* CONSIGNES DE L'EXERCICE *
(a) D'après la biographie de Jeanne, quel prix l'Académie française lui remet-elle en 1845 ?
(b) Citez tout le passage de la biographie de Jeanne, depuis « Vers 1837, Jeanne » jusqu'à « ne cessent d’augmenter. ».

* TEXTE D'ÉTUDE *
──────────
En 1817, alors qu’elle a 25 ans, elle participe à une mission paroissiale durant laquelle elle reçoit l’appel de Dieu, encore mystérieux. Elle décline une demande en mariage et confie à sa mère : « Dieu me veut pour lui, pour une oeuvre qui n’est pas encore fondée
Attirée par le service des pauvres, elle travaille comme aide infirmière à l’hôpital de Saint-Servan.
En 1823, Jeanne est très fatiguée. Elle est accueillie par Melle Lecoq, plus en qualité d’amie que de domestique. Ensemble, elles visitent les pauvres. En 1835, son amie décède et Jeanne retravaille dans d’autres familles aisées avec lesquelles pendant longtemps elle gardera des liens d’amitié.
Vers 1837, Jeanne s’installe avec une amie plus âgée qu’elle dans une mansarde à quelques pas de l’église paroissiale où elle participe régulièrement à des réunions avec les membres du « Tiers Ordre de la Mère Admirable » fondé par Jean Eudes.
En 1839, elle a 47 ans ; on lui confie une orpheline avec laquelle elle a une vie de prière et de travail. Durant l’hiver, Jeanne est touchée par la misère d’une vieille femme aveugle, paralysée et seule. Elle la prend sur son dos, l’emporte dans sa chambre et lui donne son lit. Jeanne s’installe au grenier pour dormir sur une paillasse. Peu de temps après une vieille femme frappe à la porte, puis une troisième. Jeanne et ses compagnes changent de maison devenue trop petite car les demandes d’entrée des personnes âgées ne cessent d’augmenter.
En 1842, Jeanne inaugure la quête pour pouvoir les nourrir et acquière l’ancien couvent des « Filles de la Croix » à Saint-Servan. C’est une dure expérience de pauvreté et d’humilité ; elle disait :"J’allais avec mon panier chercher pour nos pauvres… Cela me coûtait, mais je le faisais pour le bon Dieu et pour nos chers pauvres… La même année, à la maison de la Croix, Jeanne devient supérieure de la petite communauté. Elles sont quatre à faire le vœu d’obéissance et deviennent « Servantes des pauvres »
Pourtant, très vite, Jeanne va connaître le désert. Un an après sa nomination de supérieure de sa communauté, elle est réélue mais l’abbé Auguste Le Pailleur, vicaire de St Servan et qui les avait approuvées et aidées, casse cette élection et remplace Jeanne par une compagne plus jeune. En 1844, elles changent de nom et deviennent « Petites sœurs des pauvres ».
En 1845, l’œuvre commence à être connue au point que l’Académie Française remet à Jeanne le prix Montyon (prix de vertu remis à des personnes méritantes) dont les journaux s’empressent de faire des éloges sur elle ; des fondations vont se multiplier en quelques années. La communauté s’agrandit et ouvre des maisons un peu partout en France (Rennes, Dinan, Tours…)
En 1852, elle est assignée à la Maison Mère à Rennes, puis en 1856., à la Maison Mère de la congrégation des Petites soeurs des pauvres, au domaine de la Tour Saint-Joseph, à Saint-Pern.
Pendant 27 ans, Jeanne devenue « Soeur Marie de la Croix » est dépouillée de toutes responsabilités et va discrètement témoigner de sa foi et transmettre son charisme aux novices de la congrégation. « C’est si beau d’être pauvre, de ne rien avoir, de tout attendre du Bon Dieu « disait-elle ; C’est au milieu des novices et des postulantes qu’elle partagera sa vie jusqu’à sa mort.
Jeanne s’éteint, à 86 ans, dans la paix et la discrétion, le 29 août 1879 dans une chambre d’infirmerie aménagée pour elle en oratoire.
A sa mort, elle est inhumée dans le cimetière de Saint-Pern avec les autres religieuses qui l’ont précédée. Le 16 mars 1936, ses restes sont déposés, dans un tombeau de granit, dans la crypte de la chapelle de la maison mère.
Jean-Paul II, en la béatifiant le 3 octobre 1982 et Benoit XVI, en la canonisant le 11 octobre 2009 lui ont envoyé un message de reconnaissance de l’Eglise pour l’oeuvre de miséricorde accomplie, par « une française pauvre qui a fait l’action la plus vertueuse.
──────────
[Entrées enregistrées]
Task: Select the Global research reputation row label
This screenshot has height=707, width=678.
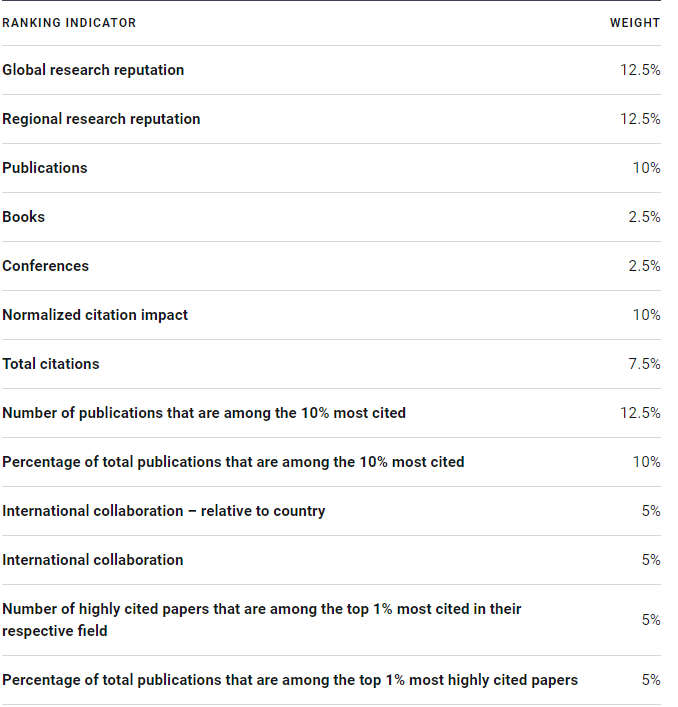Action: [x=93, y=70]
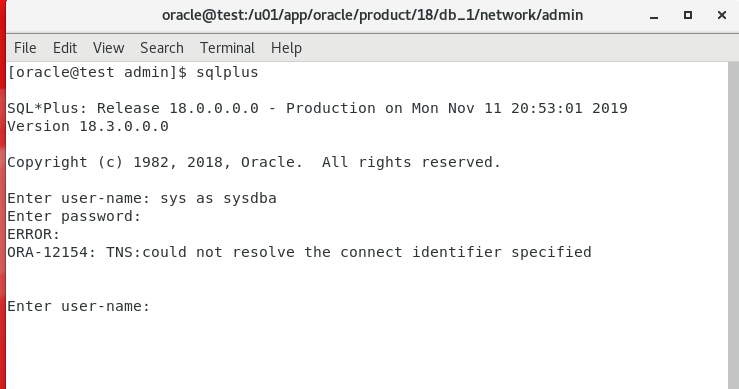
Task: Minimize the terminal window
Action: [654, 16]

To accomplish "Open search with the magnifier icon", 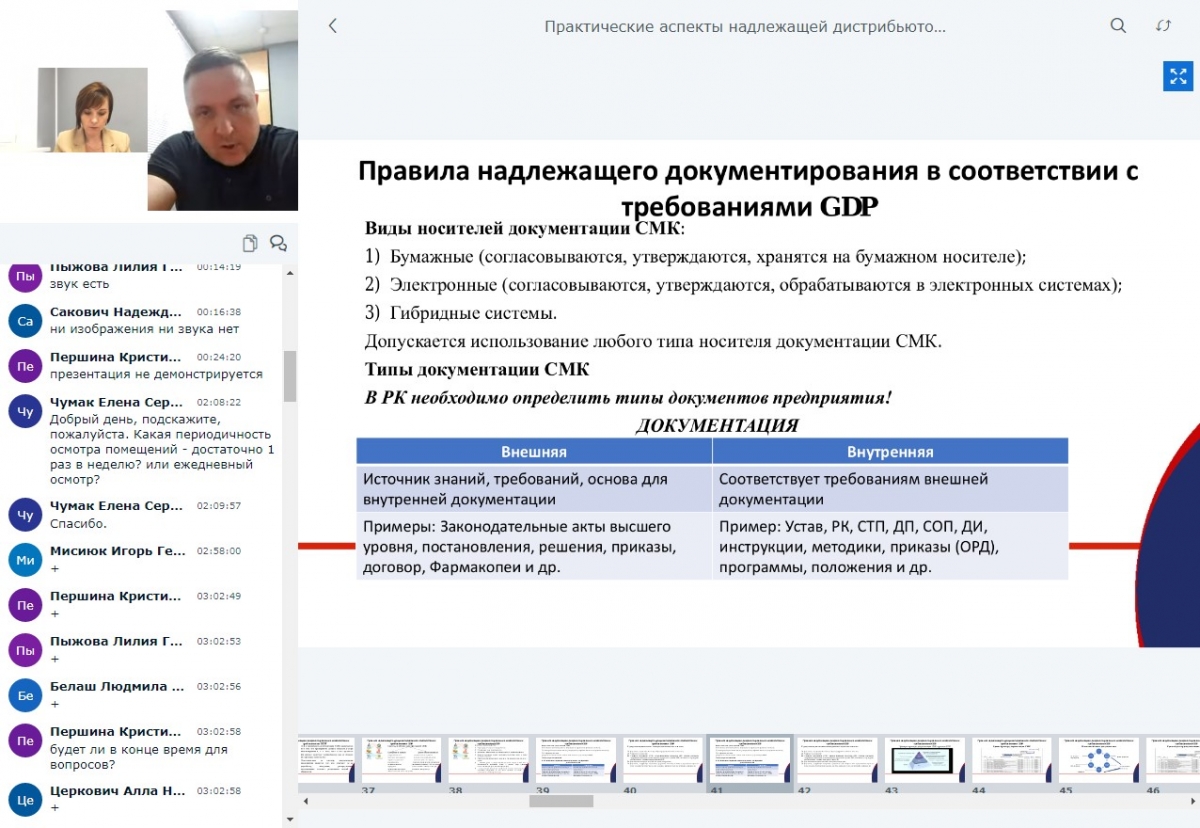I will 1118,26.

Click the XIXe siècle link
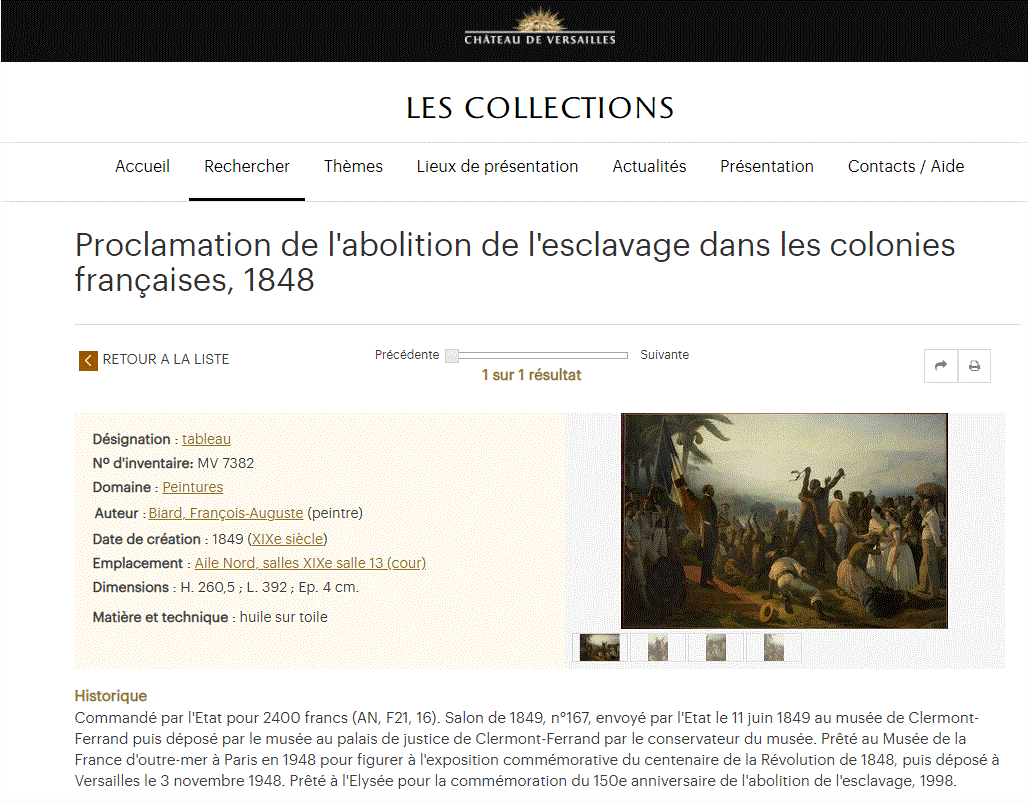pos(287,539)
──────────
* RÉPONSES PAR CONSIGNE *
(a) Le prix Montyon.

(b)
Vers 1837, Jeanne s’installe avec une amie plus âgée qu’elle dans une mansarde à quelques pas de l’église paroissiale où elle participe régulièrement à des réunions avec les membres du « Tiers Ordre de la Mère Admirable » fondé par Jean Eudes.
En 1839, elle a 47 ans ; on lui confie une orpheline avec laquelle elle a une vie de prière et de travail. Durant l’hiver, Jeanne est touchée par la misère d’une vieille femme aveugle, paralysée et seule. Elle la prend sur son dos, l’emporte dans sa chambre et lui donne son lit. Jeanne s’installe au grenier pour dormir sur une paillasse. Peu de temps après une vieille femme frappe à la porte, puis une troisième. Jeanne et ses compagnes changent de maison devenue trop petite car les demandes d’entrée des personnes âgées ne cessent d’augmenter.